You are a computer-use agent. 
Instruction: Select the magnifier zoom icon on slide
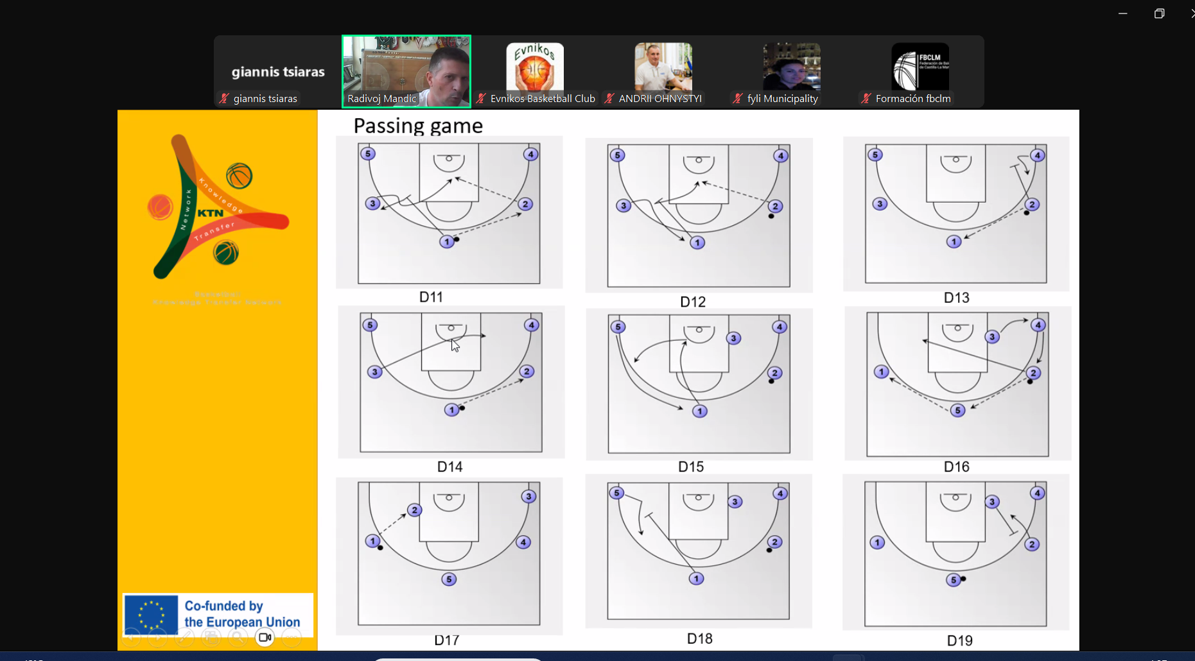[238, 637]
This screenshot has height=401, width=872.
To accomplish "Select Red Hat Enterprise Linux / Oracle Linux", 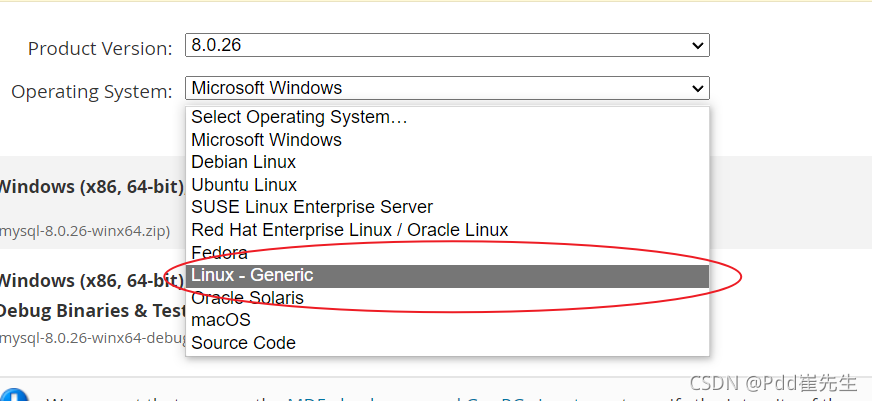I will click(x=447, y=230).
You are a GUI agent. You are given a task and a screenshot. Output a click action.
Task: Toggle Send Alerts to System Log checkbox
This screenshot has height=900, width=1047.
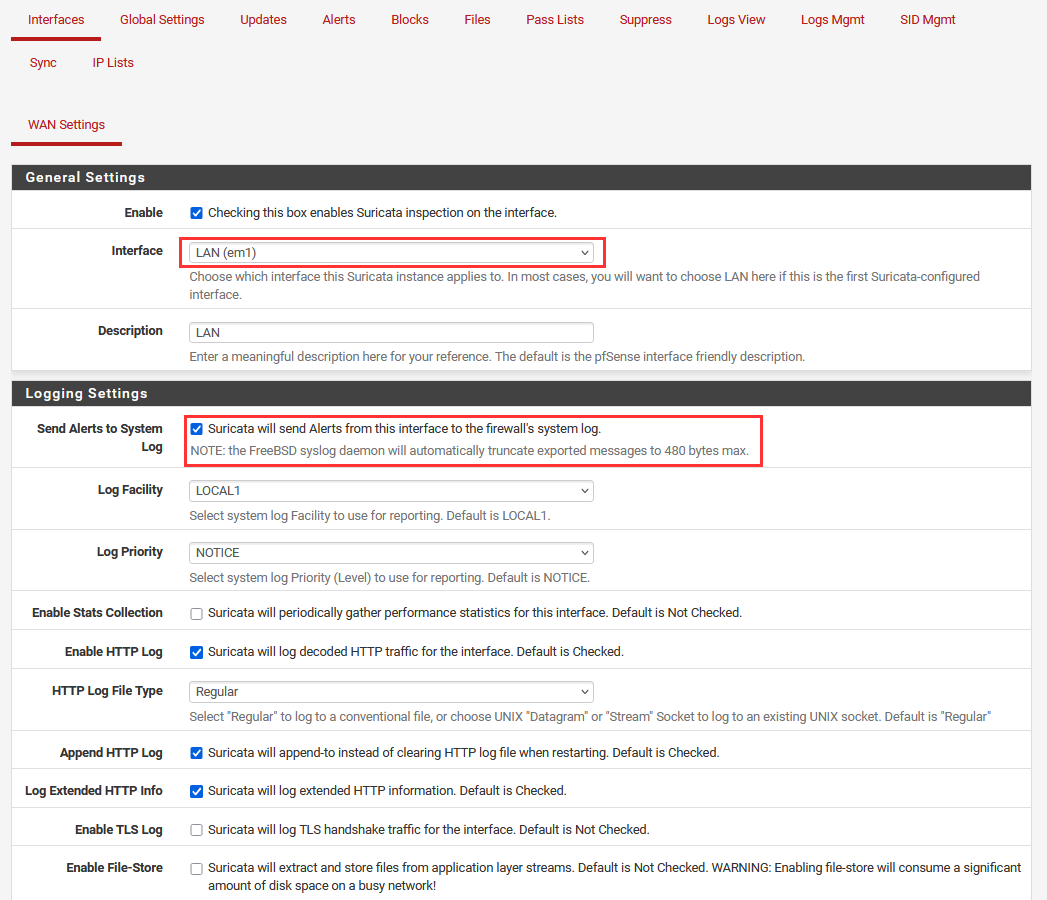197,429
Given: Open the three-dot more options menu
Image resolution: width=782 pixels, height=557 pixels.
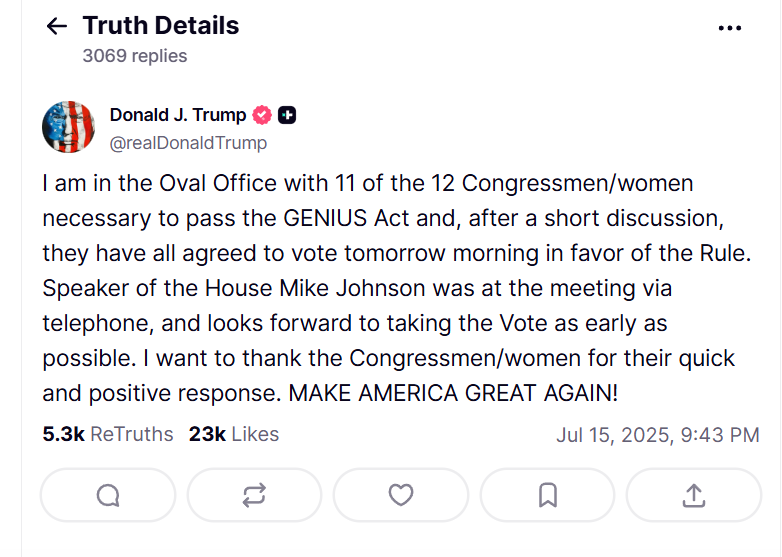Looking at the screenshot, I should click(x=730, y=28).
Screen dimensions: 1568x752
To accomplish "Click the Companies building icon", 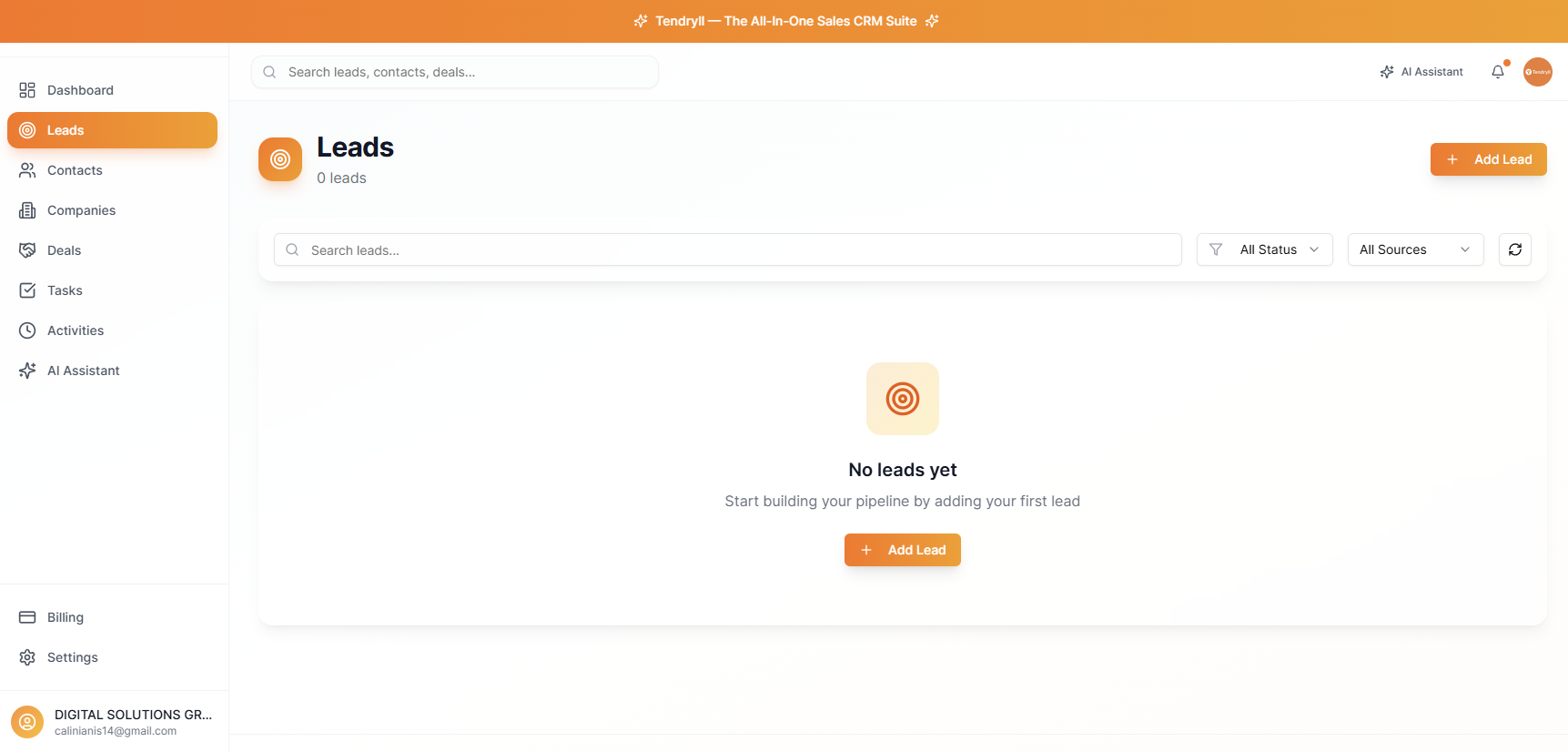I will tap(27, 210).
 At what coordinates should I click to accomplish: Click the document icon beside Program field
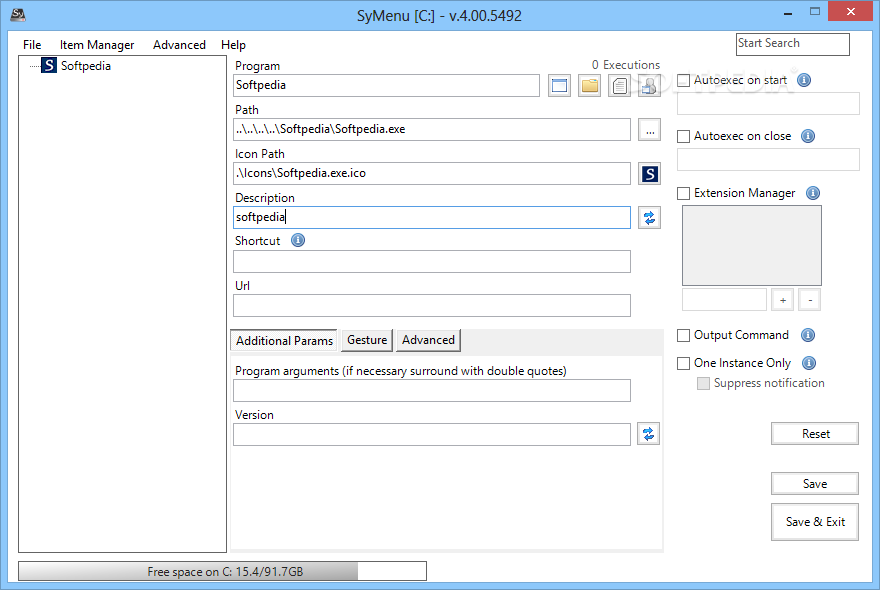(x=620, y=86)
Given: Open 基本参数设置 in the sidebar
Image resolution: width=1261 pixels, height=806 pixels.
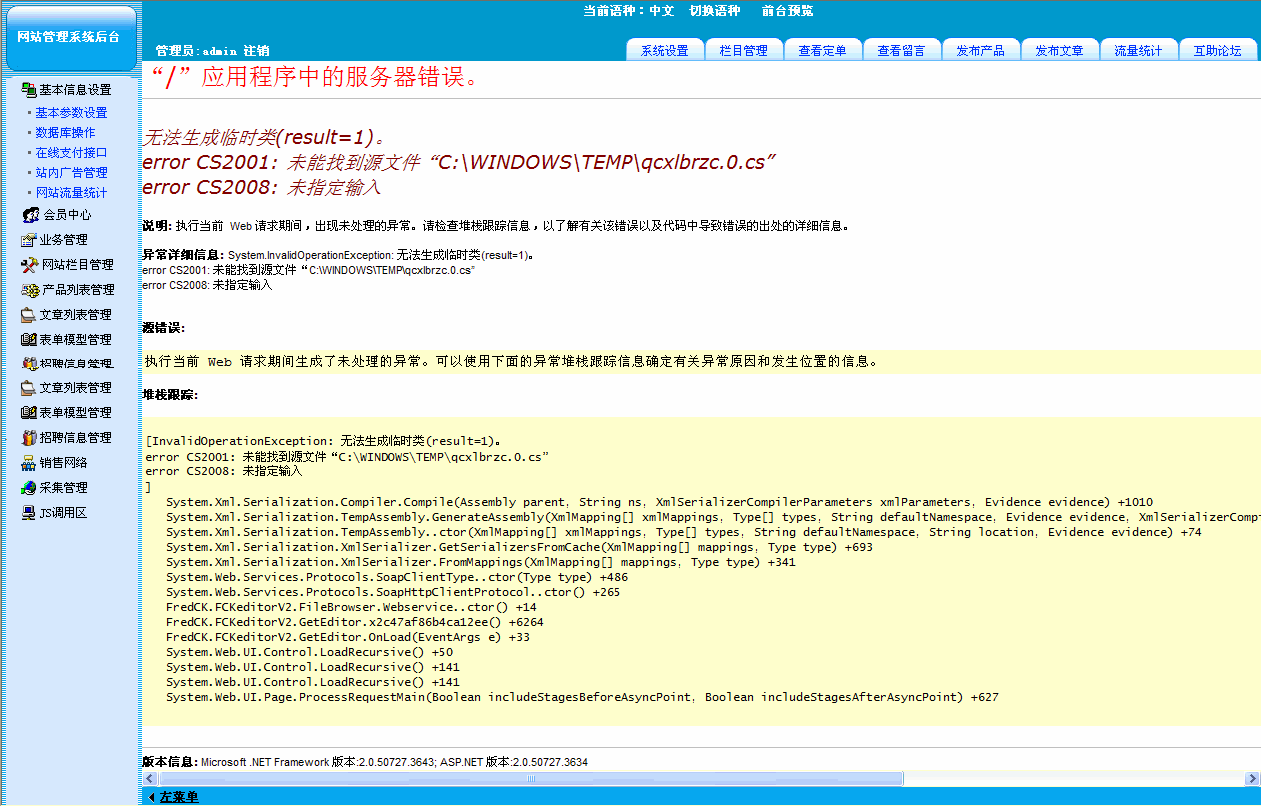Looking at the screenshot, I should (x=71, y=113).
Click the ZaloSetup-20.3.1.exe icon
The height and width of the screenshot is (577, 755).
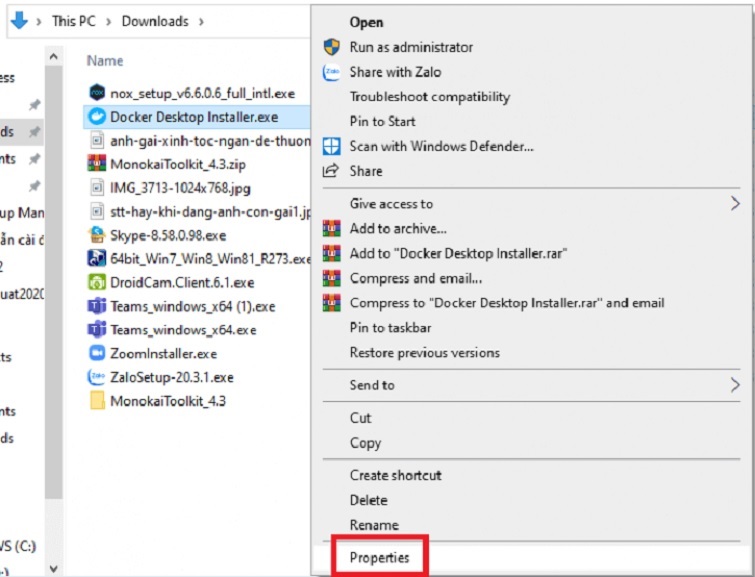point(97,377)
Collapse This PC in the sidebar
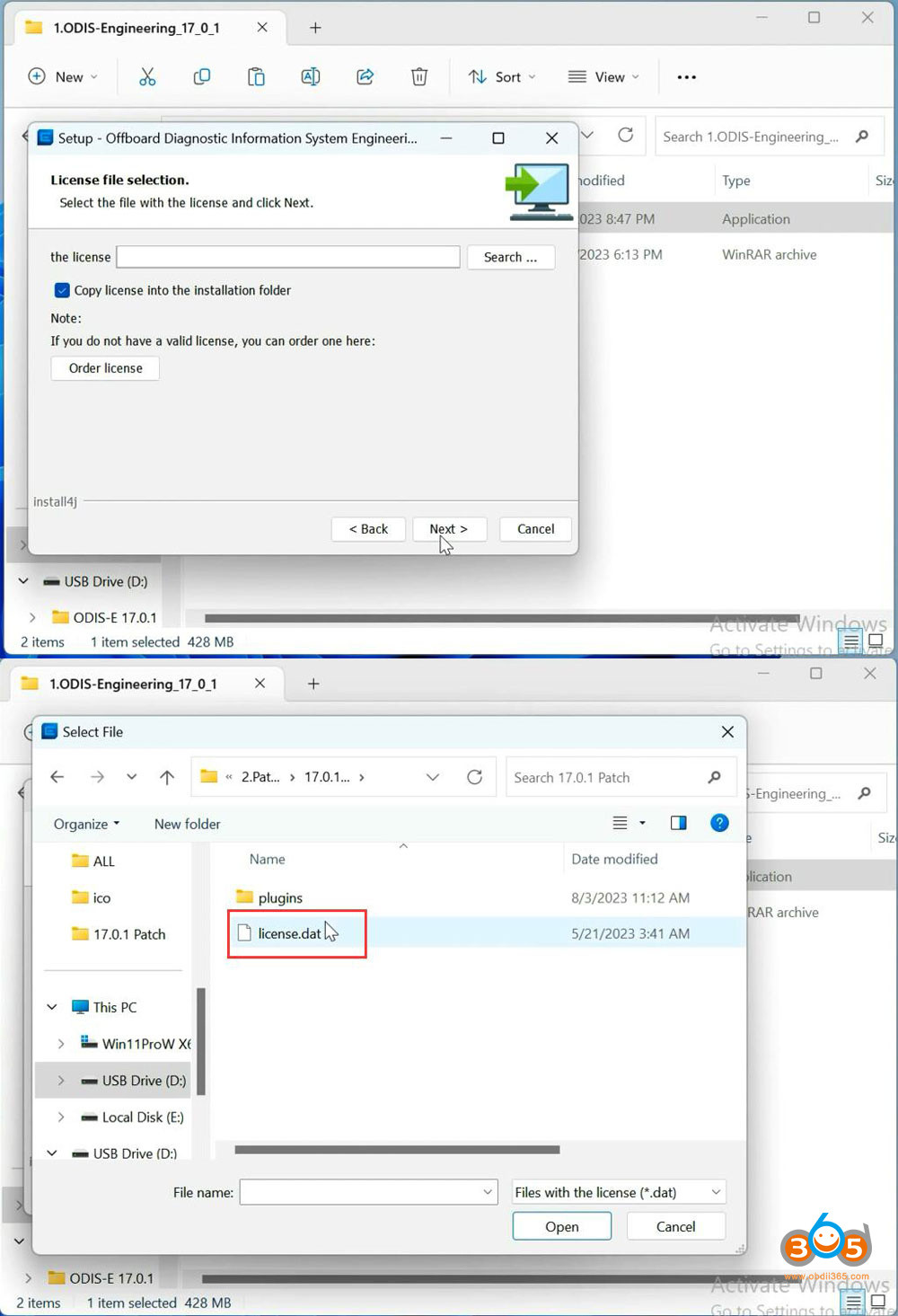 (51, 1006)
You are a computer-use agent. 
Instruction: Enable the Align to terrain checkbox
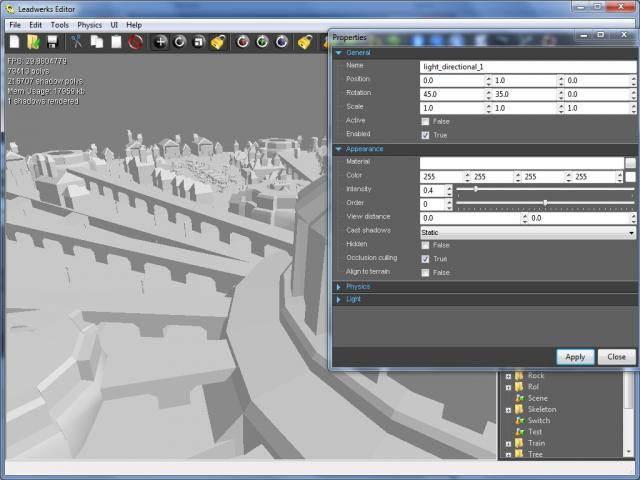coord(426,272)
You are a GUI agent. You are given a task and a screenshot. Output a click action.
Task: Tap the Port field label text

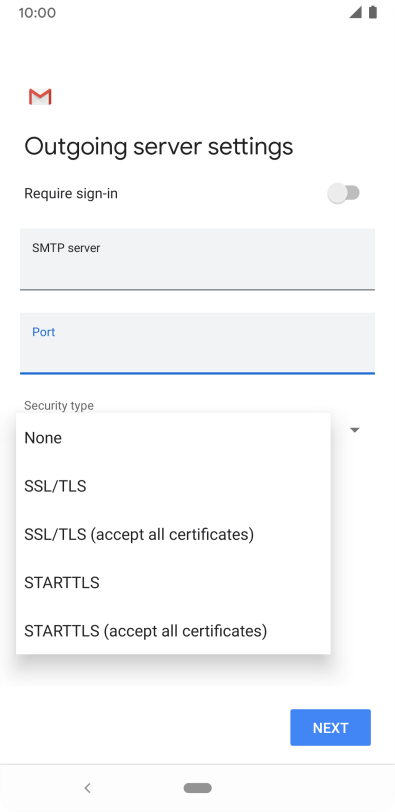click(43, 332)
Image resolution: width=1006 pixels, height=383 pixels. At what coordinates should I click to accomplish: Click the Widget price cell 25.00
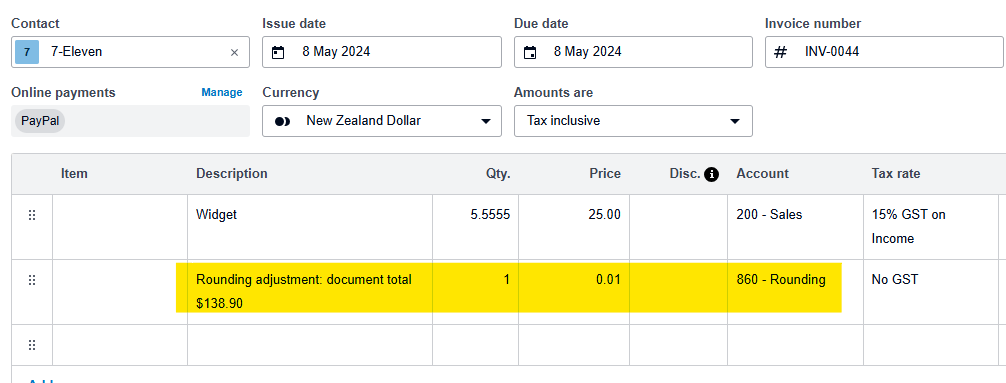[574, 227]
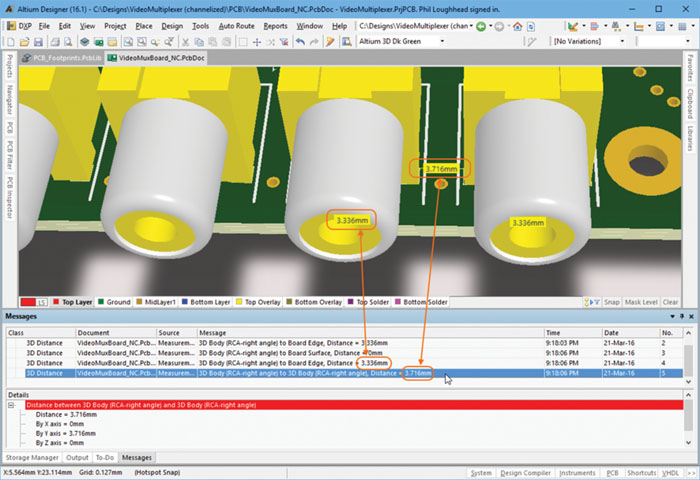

============

§ To do
Everything from the line with "Image resolution: width=1261" through the last line of the listing should be retyped exactly, with both end lines kept and the pictures left out.

§ Exercise output
Image resolution: width=1261 pixels, height=806 pixels.
Looking at the screenshot, I should (x=71, y=113).
Click the ZaloSetup-20.3.1.exe icon
The height and width of the screenshot is (577, 755).
point(97,377)
Collapse This PC in the sidebar
 (51, 1006)
You are a computer-use agent. 
Instruction: Enable the Align to terrain checkbox
coord(426,272)
You are a GUI agent. You are given a task and a screenshot. Output a click action.
Task: Tap the Port field label text

click(43, 332)
Image resolution: width=1006 pixels, height=383 pixels. At what coordinates should I click to accomplish: Click the Widget price cell 25.00
[574, 227]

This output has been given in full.